- [TASK STATEMENT]:
Please copy the entries below word for word, from the line containing "Task: Like the tweet with the heart icon" through the end of the entries, both included. Leave the pictures out of your copy.

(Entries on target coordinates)
----

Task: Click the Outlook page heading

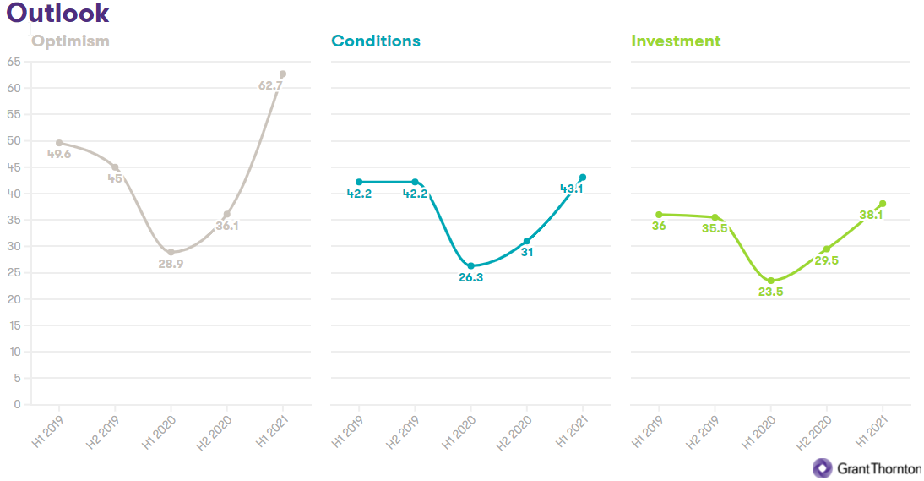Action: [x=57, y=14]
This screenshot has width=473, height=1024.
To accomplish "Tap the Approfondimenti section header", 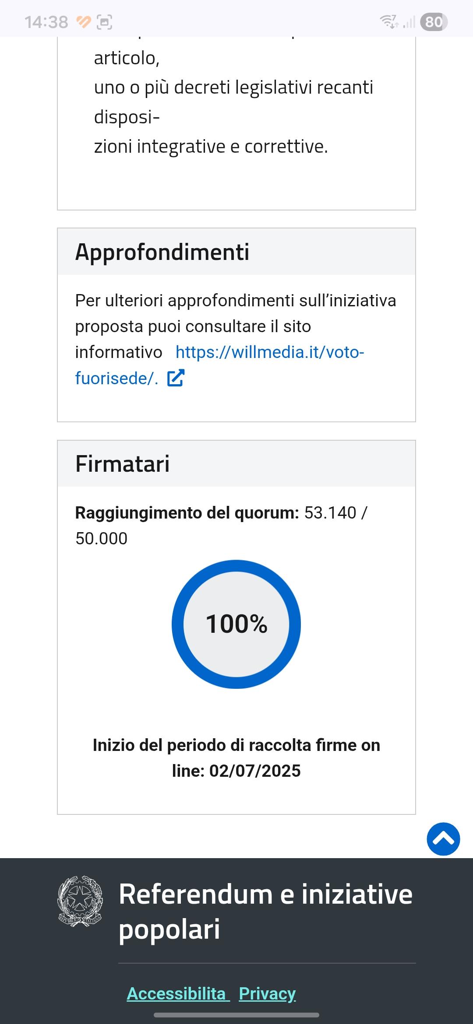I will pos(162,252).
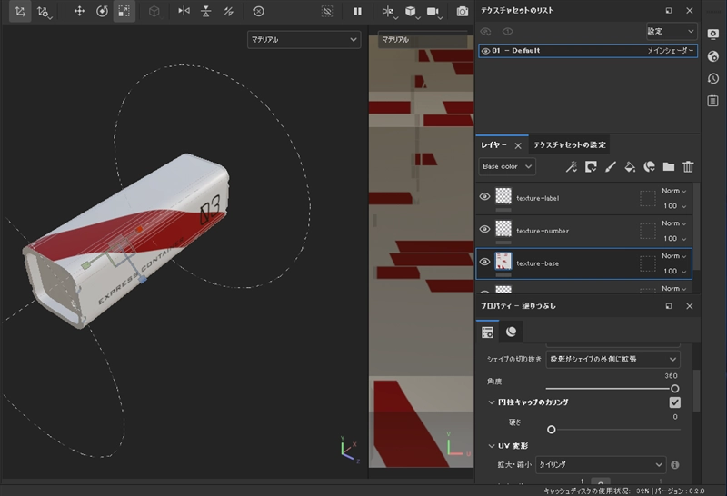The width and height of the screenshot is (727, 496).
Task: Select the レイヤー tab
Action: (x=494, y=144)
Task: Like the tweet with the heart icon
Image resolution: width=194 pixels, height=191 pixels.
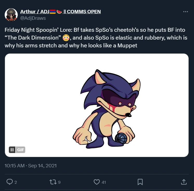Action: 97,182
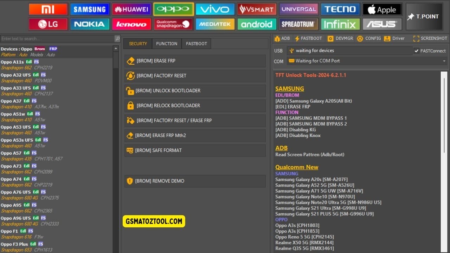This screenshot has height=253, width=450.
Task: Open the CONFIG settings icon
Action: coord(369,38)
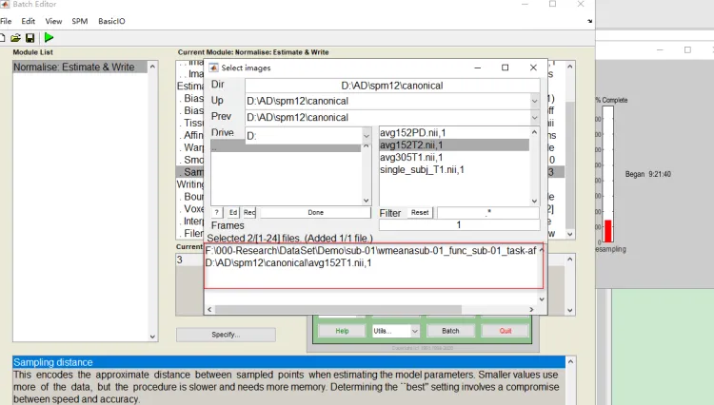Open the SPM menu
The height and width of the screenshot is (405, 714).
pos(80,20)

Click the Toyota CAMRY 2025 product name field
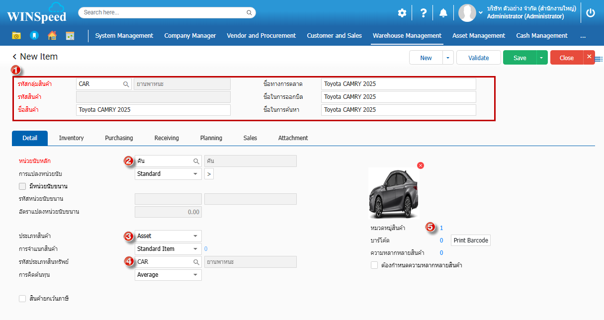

----

- [RESPONSE TO THIS EXERCISE]:
Task: Like the tweet with the heart icon
Image resolution: width=194 pixels, height=191 pixels.
Action: 97,182
This screenshot has height=253, width=450.
Task: Open the CONFIG settings icon
Action: coord(369,38)
Open the SPM menu
The height and width of the screenshot is (405, 714).
pos(80,20)

Click the Toyota CAMRY 2025 product name field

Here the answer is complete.